A UK minister has resigned saying a row over involvement in the EU's Galileo satellite-navigation system exposes Theresa May's Brexit deal as naive. The UK had wanted to stay part of Galileo after Brexit, but the EU said it would be banned from the extra-secure elements of the program.
Mrs. May confirmed on Friday that the UK was pulling out of the project.
Science minister Sam Gyimah said it was a clarion call and that any deal with Brussels would be EU first. The UK's interests will be repeatedly and permanently hammered by the EU27 for many years to come, he added in a Facebook post setting out his reasons for resigning. He also said he would be voting against Mrs. May's deal.

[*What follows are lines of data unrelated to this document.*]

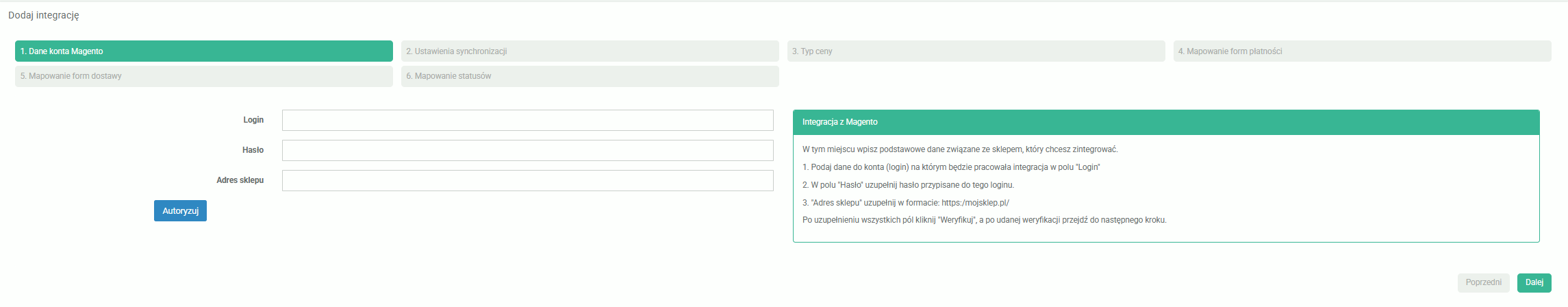1568x307 pixels.
Task: Jump to the "6. Mapowanie statusów" step
Action: coord(590,76)
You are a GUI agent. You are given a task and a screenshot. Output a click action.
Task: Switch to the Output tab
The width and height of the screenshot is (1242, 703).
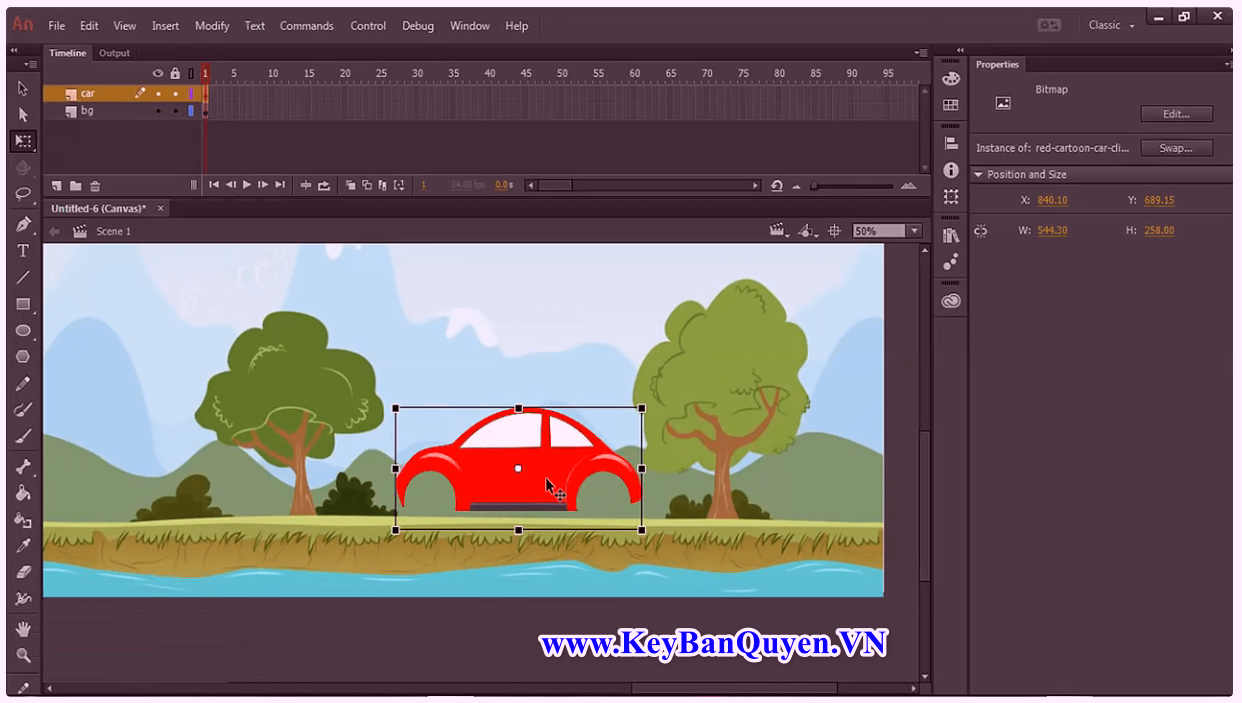(114, 52)
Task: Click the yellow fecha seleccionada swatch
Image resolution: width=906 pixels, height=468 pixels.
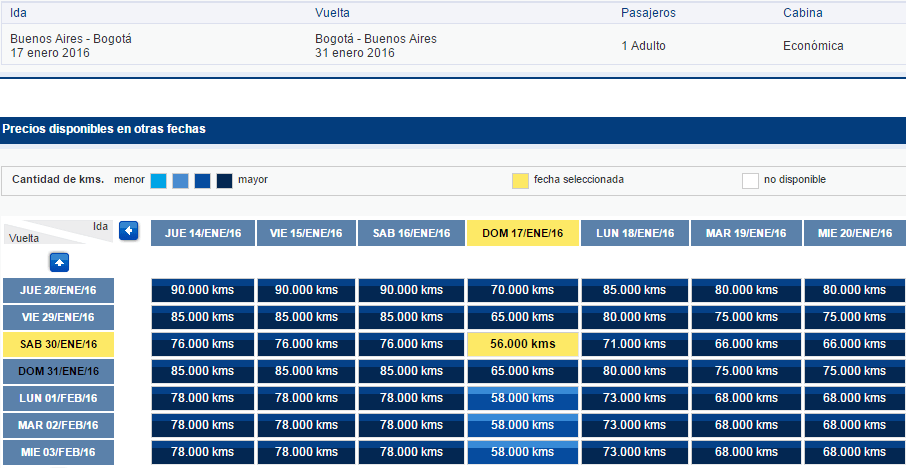Action: pos(520,181)
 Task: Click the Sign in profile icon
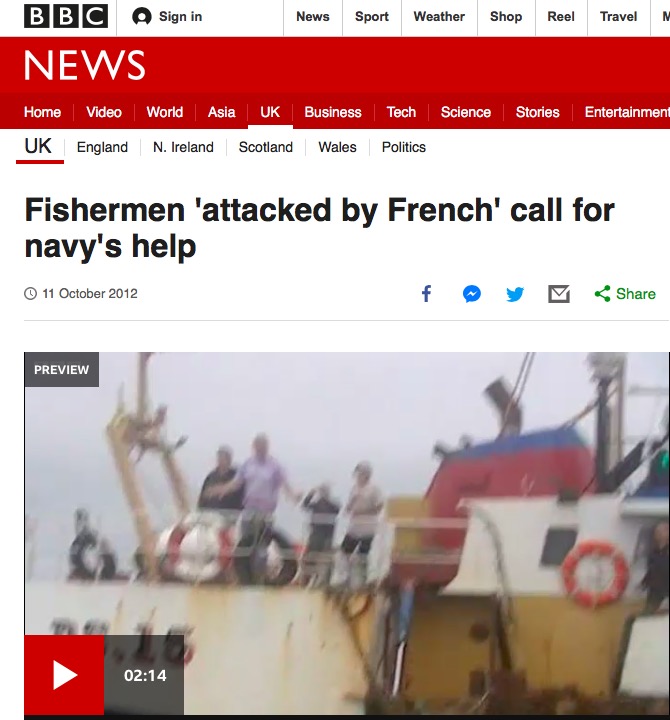(141, 17)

Former Tory cabinet minister and campaigner for the People's Vote, Justine Greening, said Mr. Gyimah was a highly respected and capable minister and praised him for not ruling out a second vote.
And the Lib Dem's education spokeswoman, Layla Moran, said Mr Gyimah's exit showed the government was falling apart, and that he had seen at close quarters the devastating effect this botched Brexit will have on these important sectors.

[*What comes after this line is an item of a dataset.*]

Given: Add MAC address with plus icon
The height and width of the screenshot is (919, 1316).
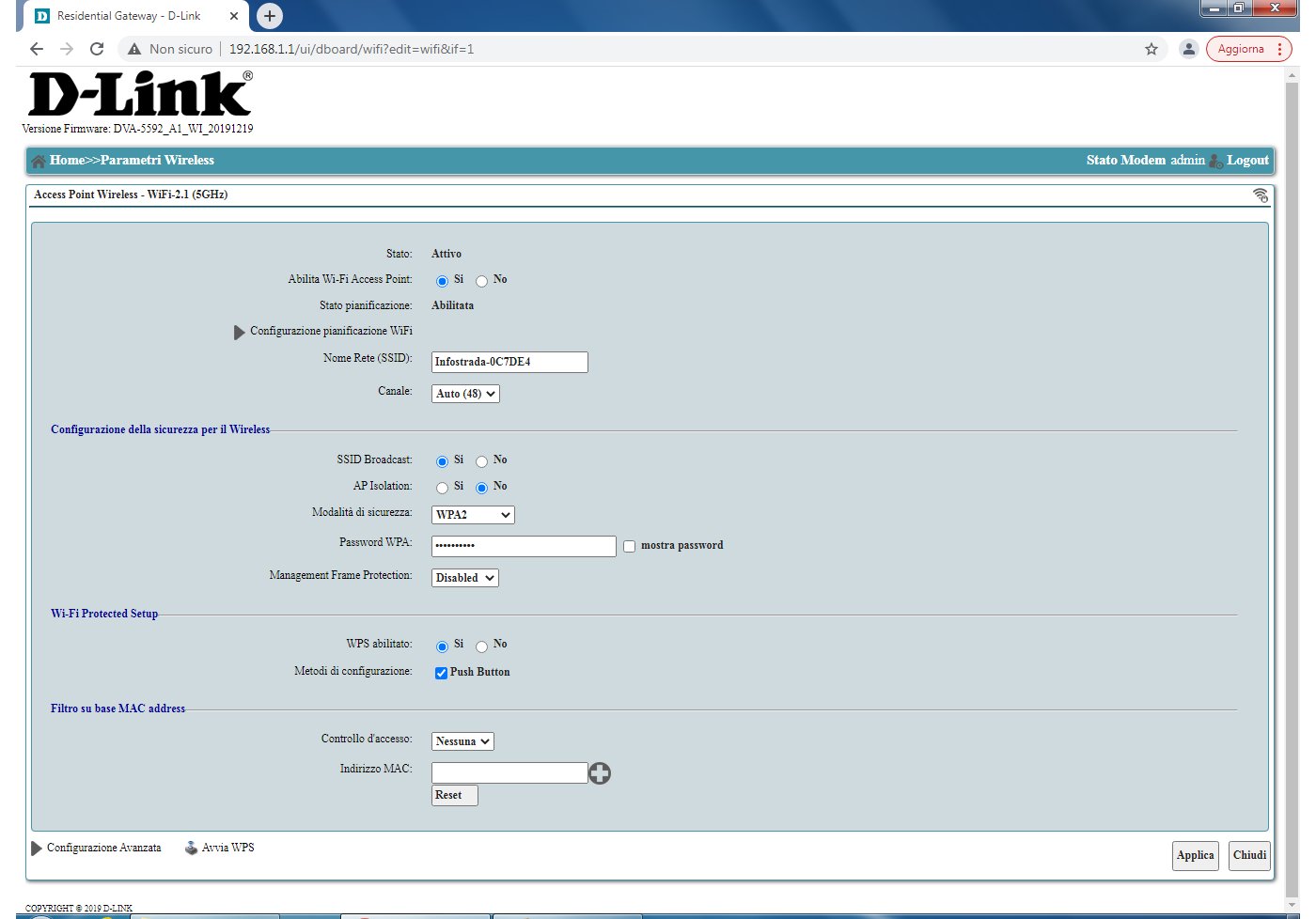Looking at the screenshot, I should 600,773.
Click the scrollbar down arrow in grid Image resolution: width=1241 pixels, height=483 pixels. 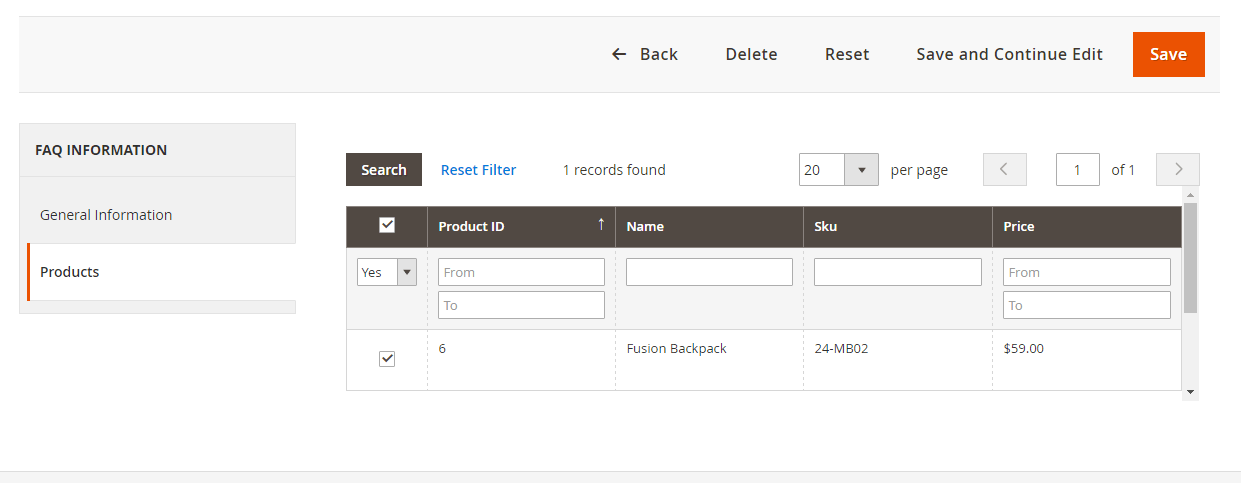click(1190, 393)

Galileo is the EU's upcoming version of the US's GPS, which is used by millions of people around the world. The UK invested €1.4bn into the project and has estimated returns to UK industry of €1.15bn.
But when the BBC asked if any more of the money would be given back, a government spokesman said the project was part of the withdrawal agreement and the UK had reached a fair financial settlement with the EU.

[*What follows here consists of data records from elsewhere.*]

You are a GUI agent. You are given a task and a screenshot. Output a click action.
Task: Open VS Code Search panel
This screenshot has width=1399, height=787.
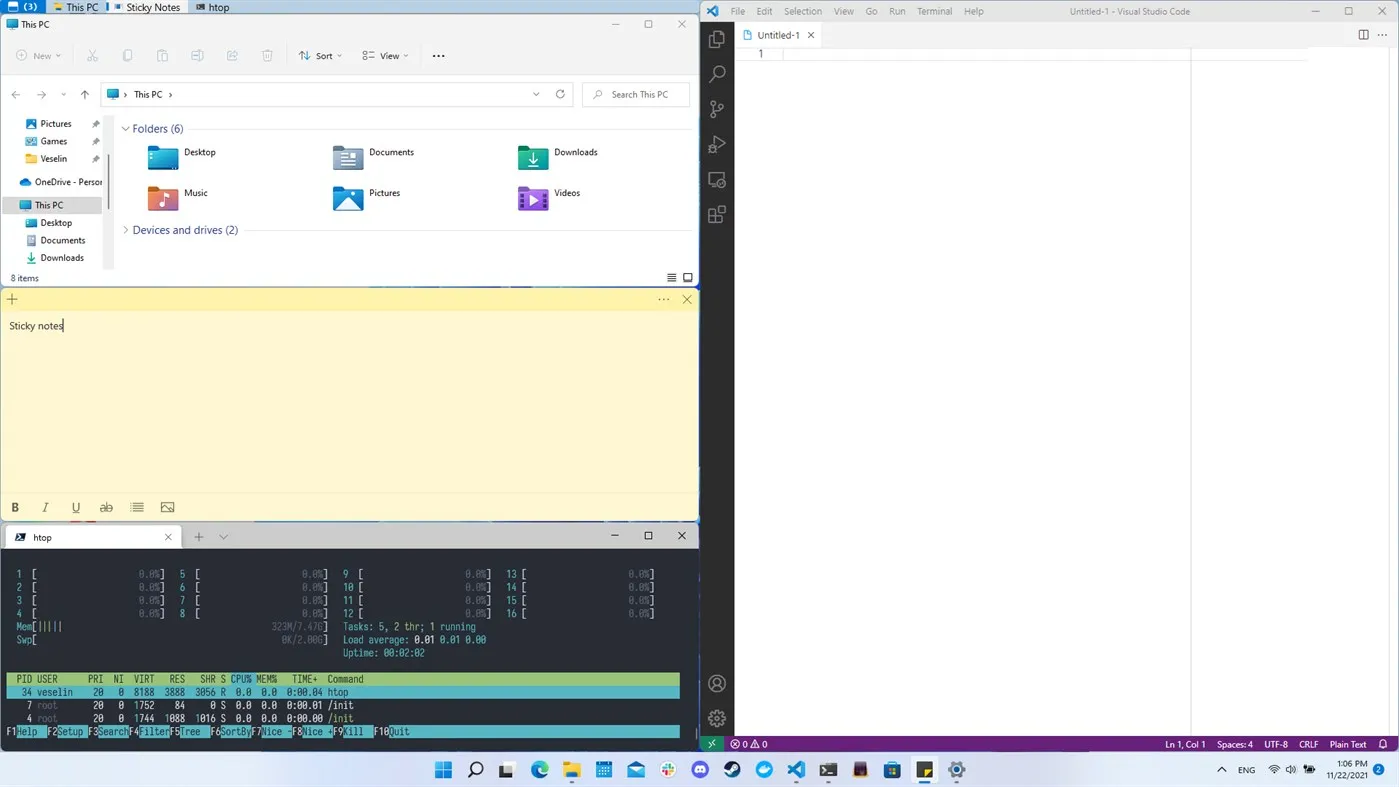pyautogui.click(x=716, y=74)
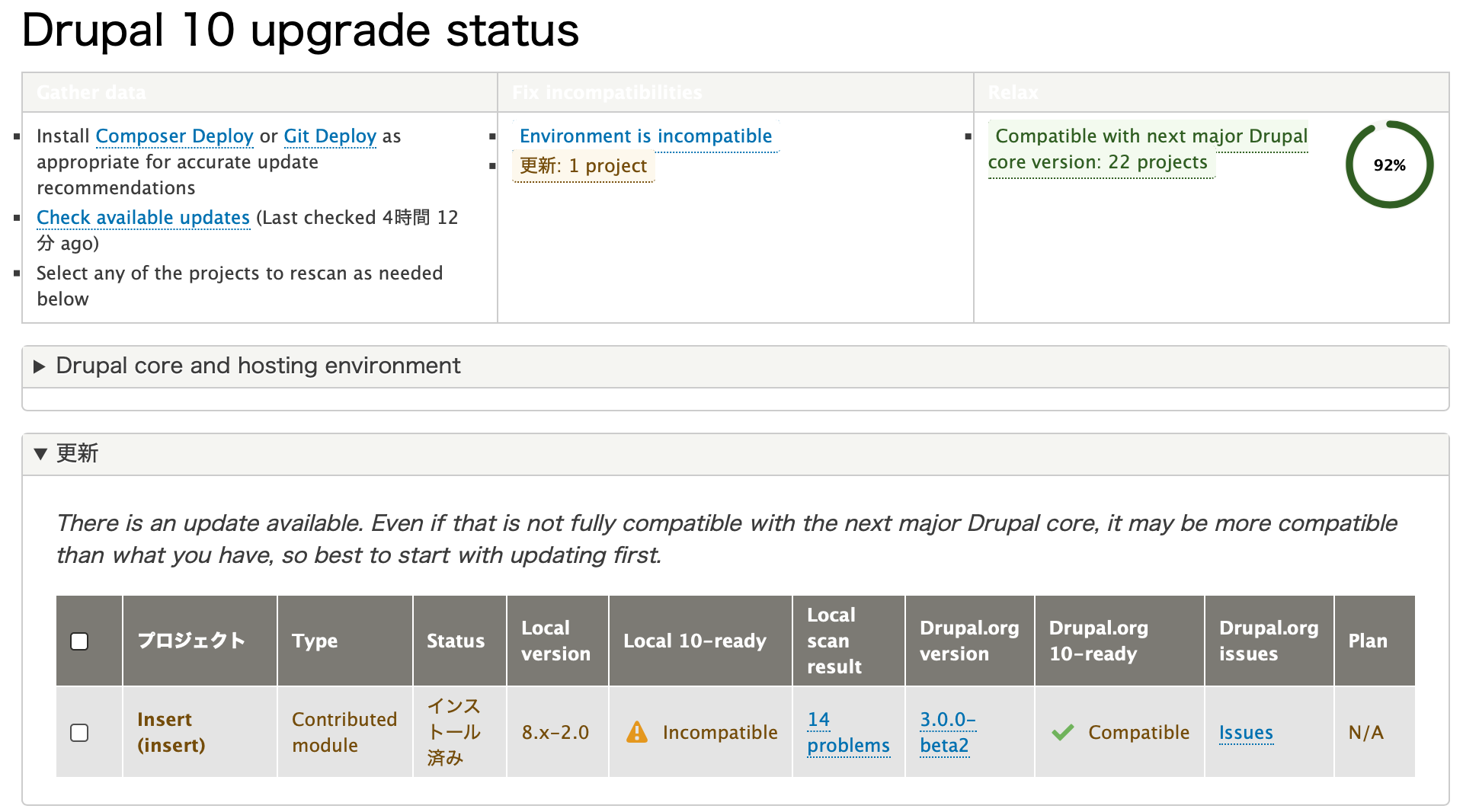Click the プロジェクト column header
This screenshot has height=812, width=1463.
[x=191, y=641]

Mrs. May said the British army - which had been planning to use Galileo along with the US GPS - will no longer use it.
The UK will instead explore options to build its own satellite-navigation system. The government has already set aside £92m to look at how it can be done.
I cannot let our armed services depend on a system we cannot be sure of, Mrs. May said. That would not be in our national interest. And as a global player with world-class engineers and steadfast allies around the world we are not short of options.
Many people's sat-navs and mobile location services currently run on a US military-based system called GPS - global positioning system - which uses satellites to pinpoint our locations. China and Russia also have satellite-navigation positioning systems.
In 1999, the European Union embarked on a plan to put together its own network of satellites, called Galileo, so it was not reliant on the US, Russian and Chinese systems.
The first satellites were put into orbit in 2013 and it is planned to be fully operational in 2020 with 30 satellites orbiting earth. The technology will be used by EU governments, citizens, military and industry.
All EU member states will be allowed access to it - including the public regulated service (PRS) part of Galileo, which is the secret inner workings and is due to be completed in the mid-2020s.
This can only be used by government-authorized users like police and only during emergencies or crisis situations. While GPS is accurate to within about 20 meters, Galileo is designed to improve that, to around one meter.